Dass die Gemeinde Neuhof nicht weiter bekannt ist und es weitere Gemeinden dieses Namens gibt, rechtfertigt keine andere Sichtweise (vgl. BGH GRUR 2003, 882, 883 - Lichtenstein). Etwas anderes ergibt sich auch nicht aus dem im Amtsverfahren vorgelegten Beschluss der Markenstelle für Klasse 36 vom 17. Februar 2005 (Az. 304 13 332.9/36). Dort ist der Wortmarke „Neuhof Beratung für Banken“ Unterscheidungskraft zugebilligt worden. Allerdings ist dem Beschluss nicht zu entnehmen, welche Gemeinde dieses Namens der Prüfer im Blick hatte. Außerdem hat er angenommen, dass innerhalb der Wortfolge „Neuhof Beratung für Banken“ der Bestandteil „Neuhof“ nicht ohne Weiteres als Ortsangabe erkennbar sei. Ob dies zutrifft, bedarf keiner Entscheidung (vgl. BGH GRUR 2012, 276, 277 Nr. 18 - Institut der Norddeutschen Wirtschaft e. V. m. w. N.).

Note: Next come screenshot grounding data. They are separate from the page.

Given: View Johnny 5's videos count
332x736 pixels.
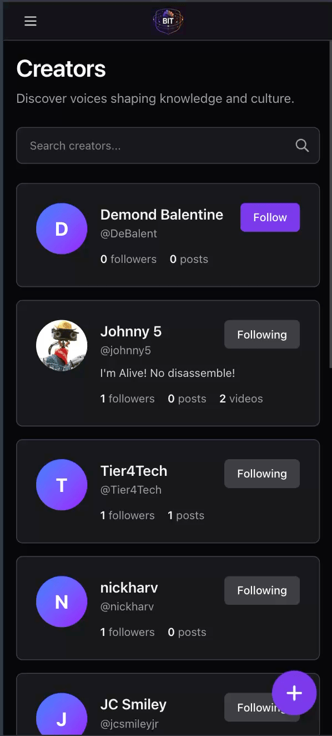Looking at the screenshot, I should [241, 398].
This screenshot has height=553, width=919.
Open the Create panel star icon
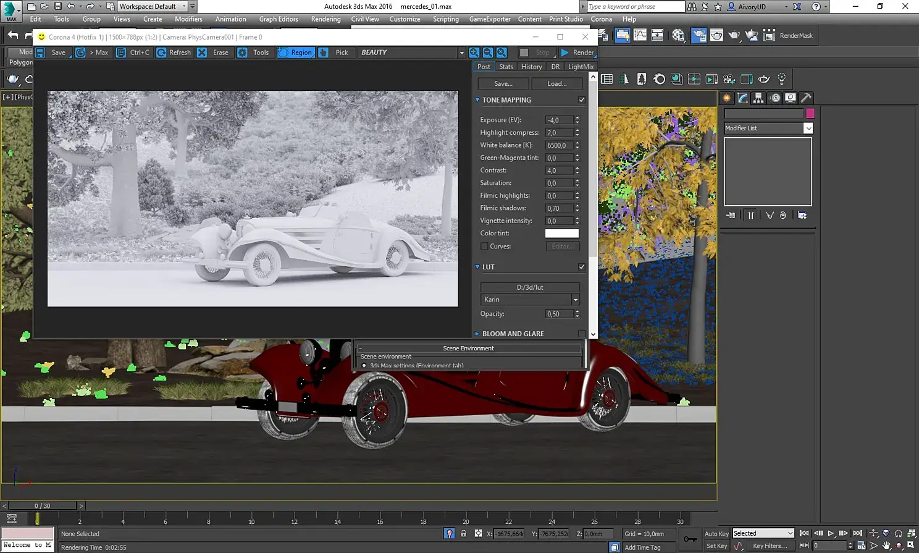(727, 98)
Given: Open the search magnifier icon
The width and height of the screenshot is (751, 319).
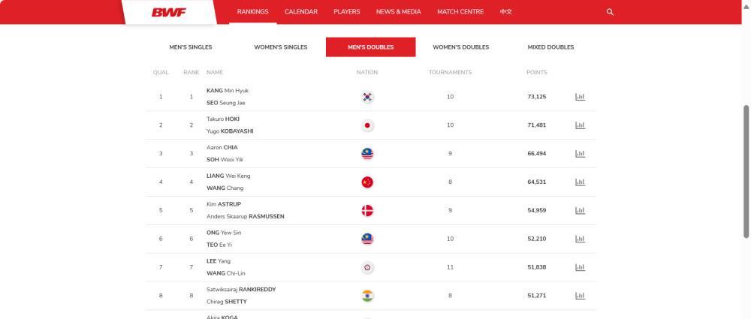Looking at the screenshot, I should point(610,12).
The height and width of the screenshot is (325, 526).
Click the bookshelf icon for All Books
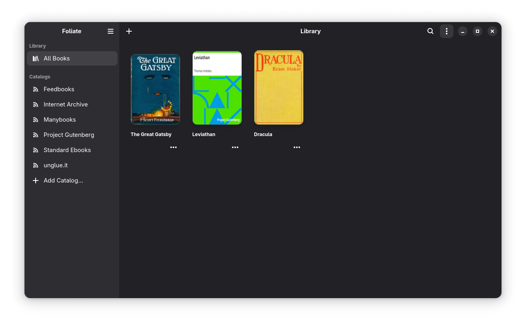click(36, 58)
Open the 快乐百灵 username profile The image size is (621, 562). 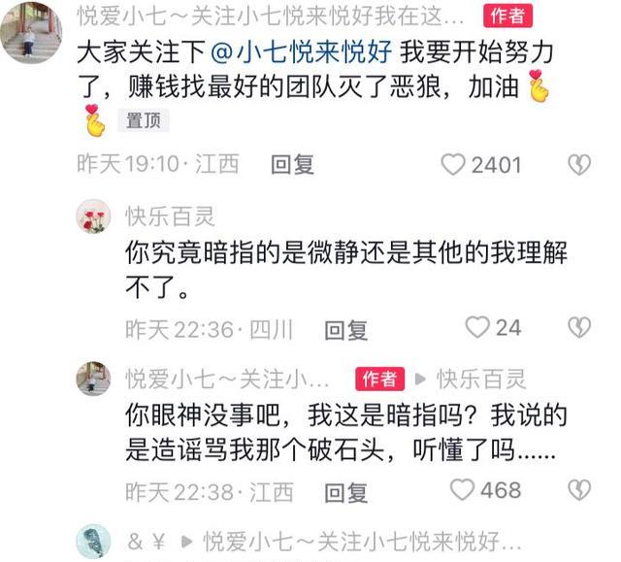171,216
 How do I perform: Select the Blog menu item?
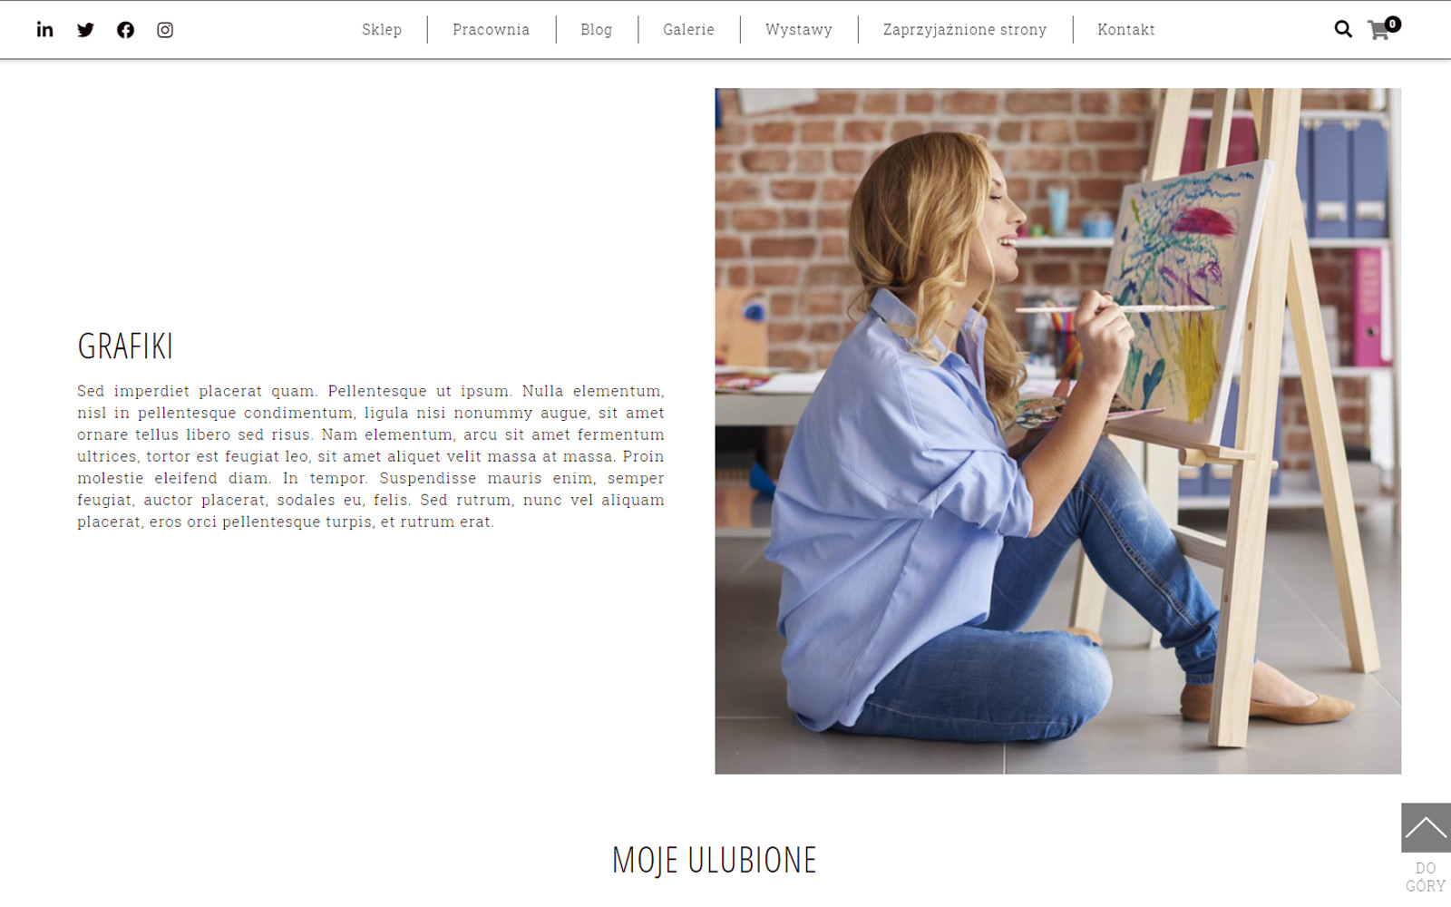[x=596, y=30]
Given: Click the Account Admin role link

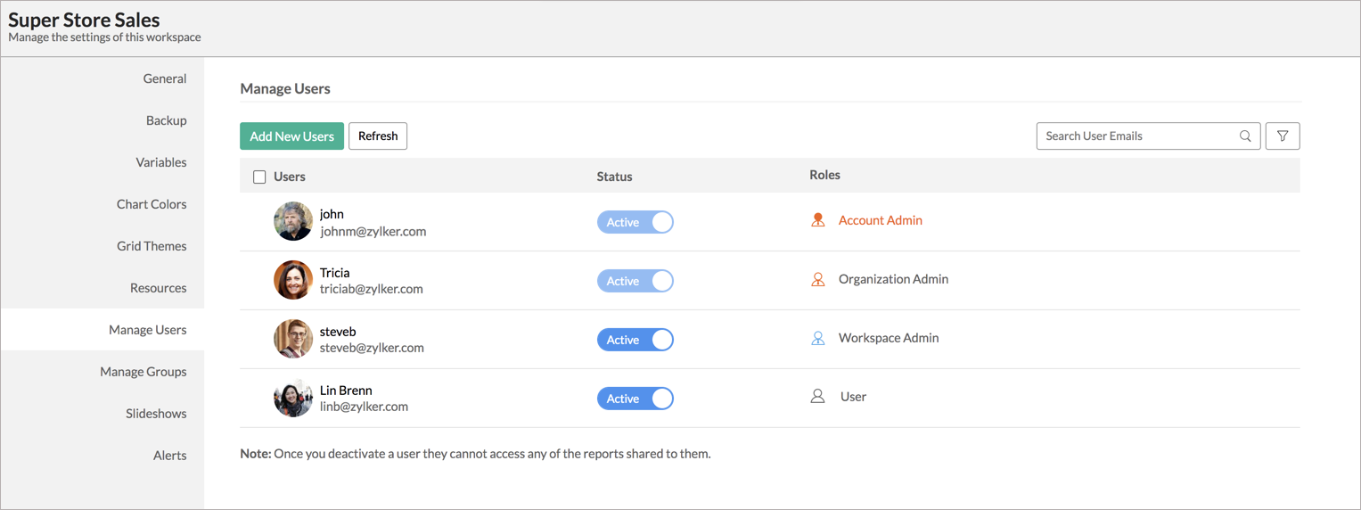Looking at the screenshot, I should coord(880,220).
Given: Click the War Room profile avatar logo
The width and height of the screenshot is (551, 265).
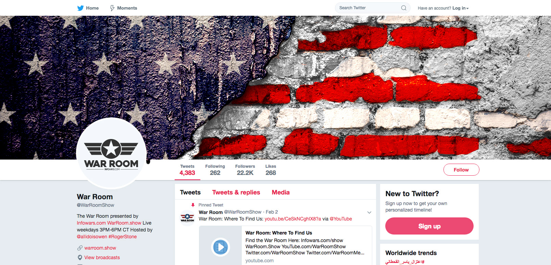Looking at the screenshot, I should 111,153.
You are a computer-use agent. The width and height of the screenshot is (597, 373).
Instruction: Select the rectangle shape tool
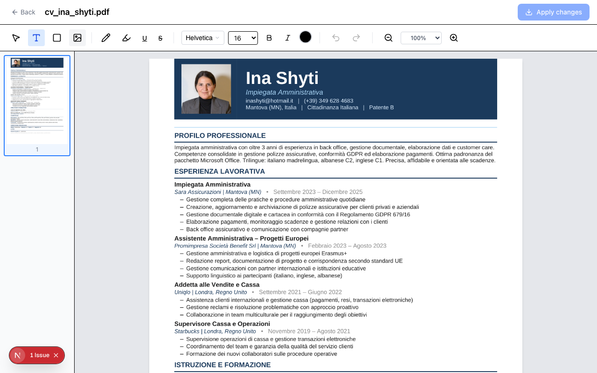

Auch die grafische Gestaltung des angemeldeten Zeichens ist nicht geeignet, die erforderliche Unterscheidungskraft zu begründen. Das wäre nur der Fall, wenn sich hierdurch ein die beschreibende Angabe überlagernder, auf die unternehmerische Herkunft der beanspruchten Waren und Dienstleistungen deutender Gesamteindruck ergäbe. Hieran fehlt es. Die blaue Schrift und das als Hintergrund verwendete türkise Quadrat stellen einfache Gestaltungsformen dar, die nicht über eine gängige werbemäßige Hervorhebung des Wortes „Neuhof“ hinausgehen (vgl. BGH a. a. O. - antiKALK; a. a. O. - Kinder III).